#### WHAT THE TASK REQUIRES
Rewrite everything from the line containing "is (1256, 1223)." down to the line containing "What are the", changing "screenshot" to "screen capture" and leaving the rest untouched.

#### AVAILABLE DATA
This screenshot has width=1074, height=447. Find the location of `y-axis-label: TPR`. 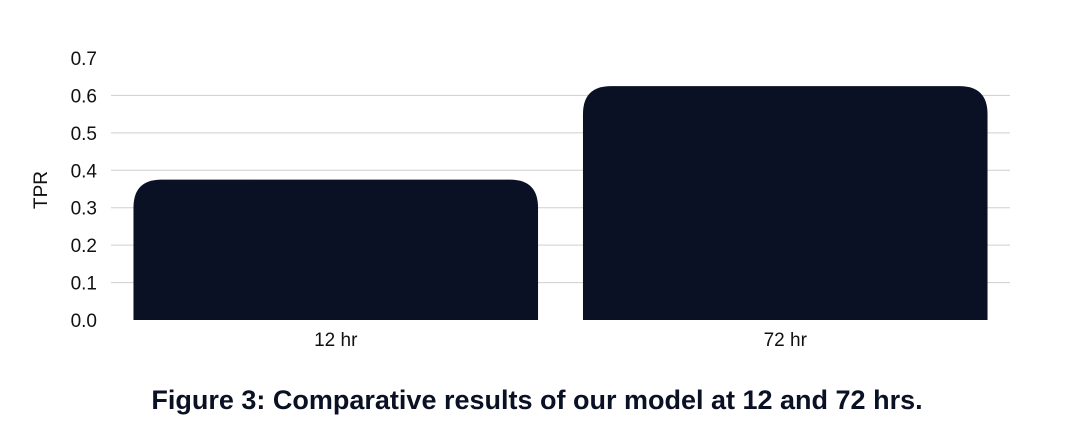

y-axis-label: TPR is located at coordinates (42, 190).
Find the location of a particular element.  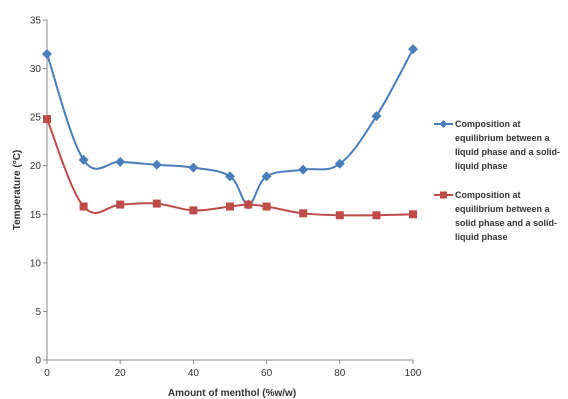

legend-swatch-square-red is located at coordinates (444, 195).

---

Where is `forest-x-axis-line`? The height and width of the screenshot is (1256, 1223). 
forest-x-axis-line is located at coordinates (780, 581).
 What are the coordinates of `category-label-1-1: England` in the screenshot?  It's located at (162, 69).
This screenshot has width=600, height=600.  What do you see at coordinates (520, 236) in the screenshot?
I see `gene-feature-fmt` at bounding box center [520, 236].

...

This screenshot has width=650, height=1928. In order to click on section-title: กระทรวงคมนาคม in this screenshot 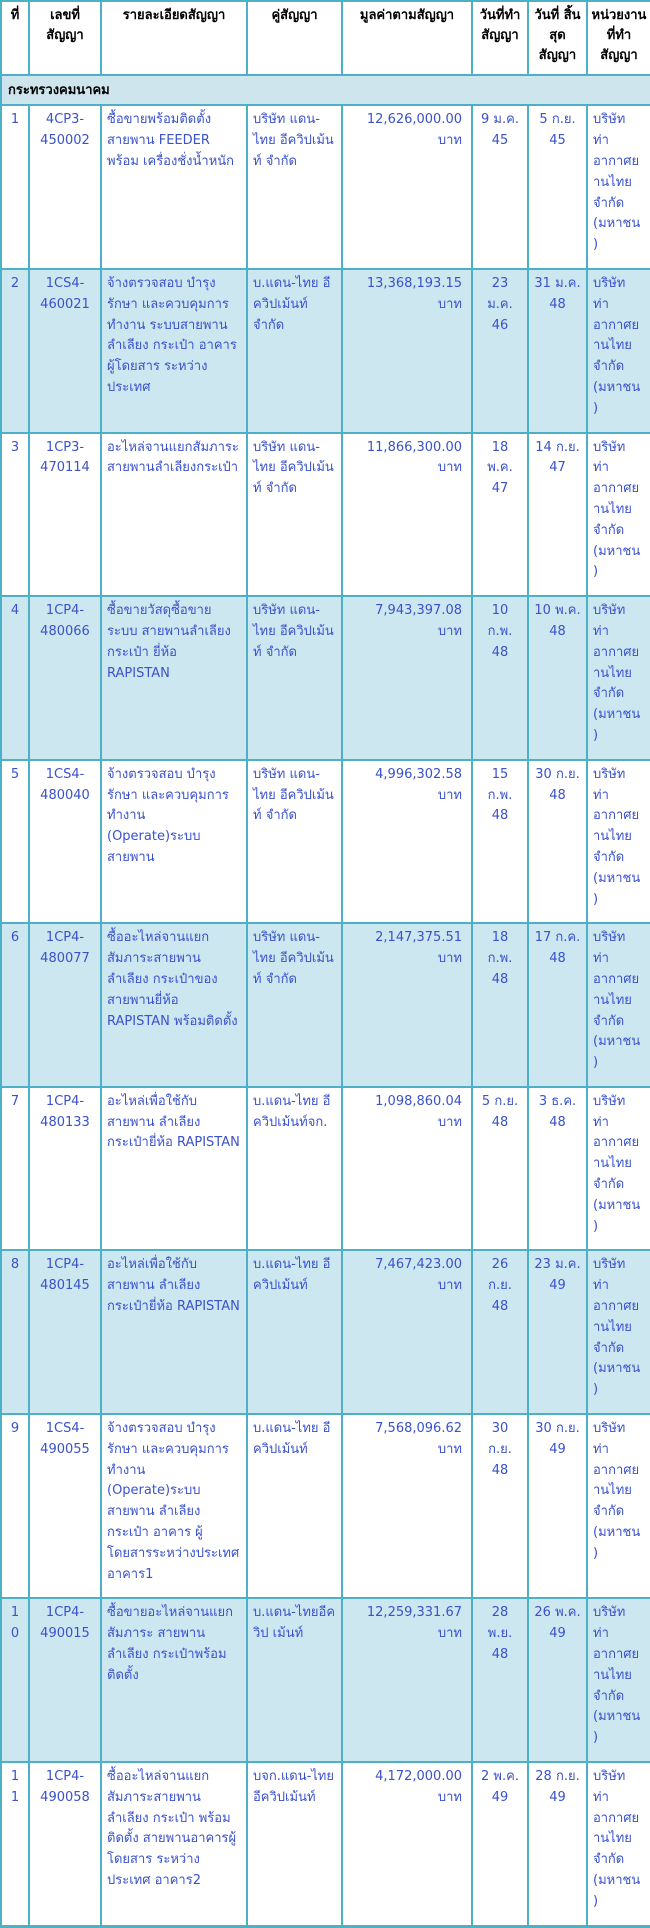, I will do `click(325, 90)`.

#### ANSWER
Where is `forest-x-axis-line`? The height and width of the screen capture is (1256, 1223). 
forest-x-axis-line is located at coordinates (780, 581).
 What are the coordinates of `category-label-1-1: England` in the screen capture?  It's located at (162, 69).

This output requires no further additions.